Wednesday, October 10, 2007


By Marion Kelley Bullock

I just read my critique partner’s blog comments about summer being over, shrouding the patio furniture, and storing the fountain in the basement. She mentioned not being able to sit in the back yard and sip iced tea or drink morning coffee while listening to birdsong.

But that’s Colorado. West Texas weather has changed only to the point that it’s not too hot to enjoy the outdoors. Some days, we still drink tea in our backyard under the spreading pecan tree. Other times, we take our morning coffee out to the patio and listen to the doves coo. Our patio furniture, being of the webbed, folding kind, doesn't need to be shrouded. If it disappears during one of our famous windstorms, we can probably find it down the block in a neighbor’s yard. Or not. We have no fountain, which is a good thing, since we have no basement to store it in.

My hubby and I picnicked at the lake today. After we ate, we stared out across the vast expanse of water, storing up the tranquility for other days when the weather is not so pleasant. Because our skies are not always blue and serene. Our trees are not always ruffled by a light breeze. Our weather is not always mild.

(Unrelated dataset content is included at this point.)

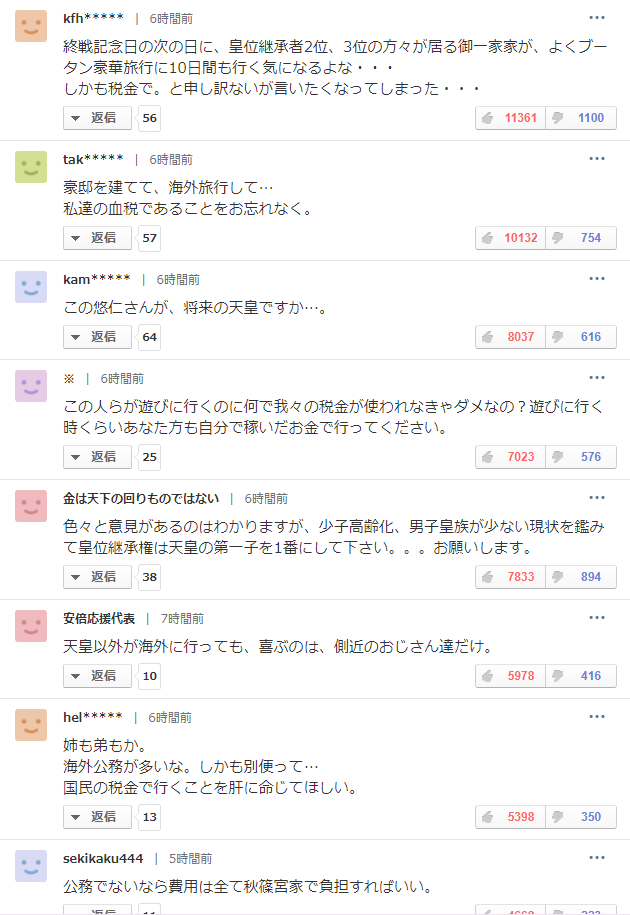Click the orange avatar of kfh*****

(x=31, y=26)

But right now it is. We are truly blessed to be able to enjoy being outside. Who knows what tomorrow will bring?

Wednesday, October 03, 2007

Review by Marion Kelley Bullock

Zack Kahler is ready to leave New York and return to his hometown, Kahlerville, Texas, where he has bought the local newspaper. He slips on the ice and six-year-old twin waifs swoop down and help him up. In the process, they relieve him of his wallet. He goes to the orphanage where they live, to leave money for their care, and ends up adopting them.

So Zack, along with Curly and his sister, Charley, arrive in Kahlerville by rail. They settle in the local boarding house, where Zack stays busy taking over the newspaper and keeping the twins out of trouble. Zack renews his friendship with Chloe Weaver, who works at the boarding house. Back in their school days, when she often had no food, Zack brought her a sandwich for lunch every day. This she remembers, as well as her feelings for him. She has loved him ever since.

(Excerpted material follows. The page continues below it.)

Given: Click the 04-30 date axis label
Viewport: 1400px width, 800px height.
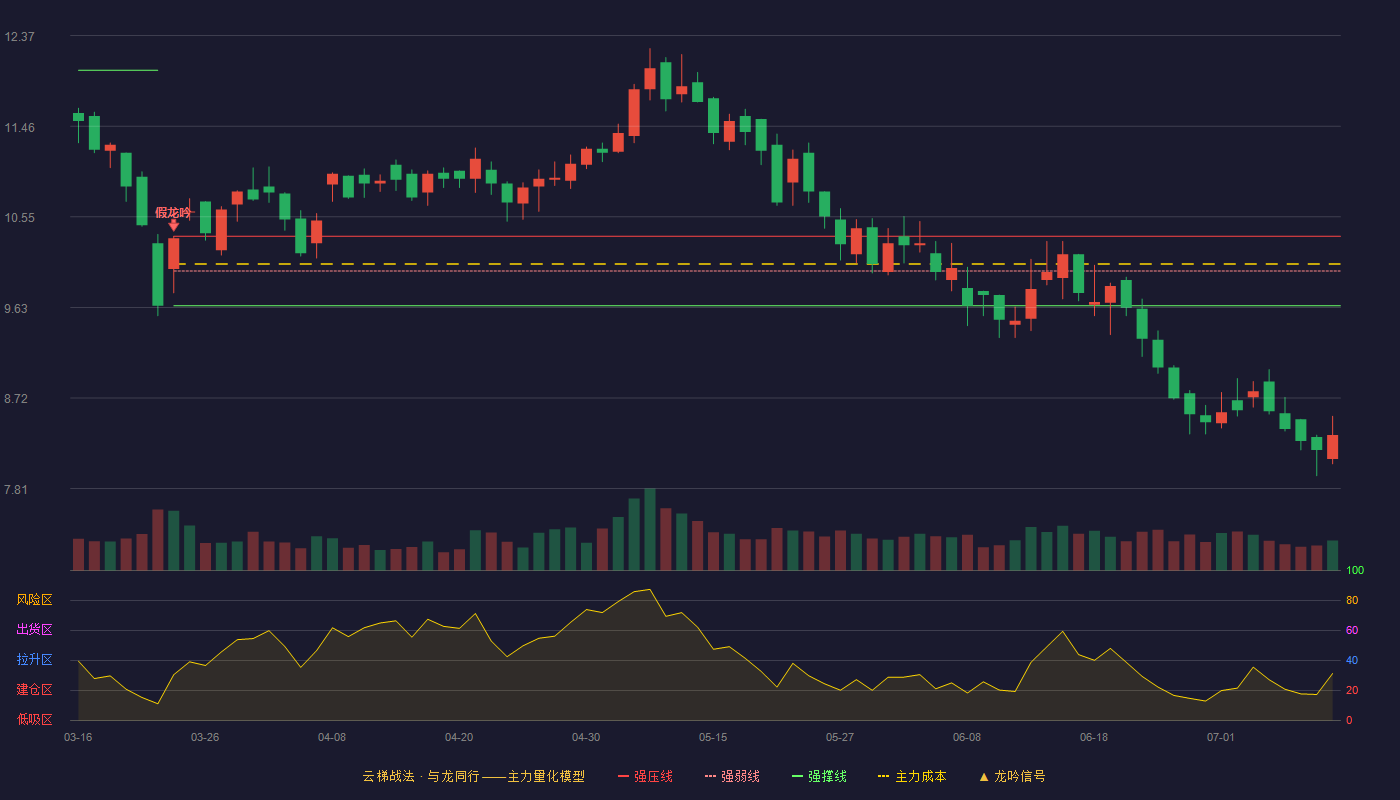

The children are endearing and they interact with Zack and Chloe, as well as others, including Mrs. Scott, schoolteacher, and Simeon, the cook. The owner of the boarding house plies Chloe with unwanted attention, and she begins to wonder if romance with him is all she can expect. But she hopes for the love of her heart.

A Christmas miracle is what they all need. And that’s what this story is all about.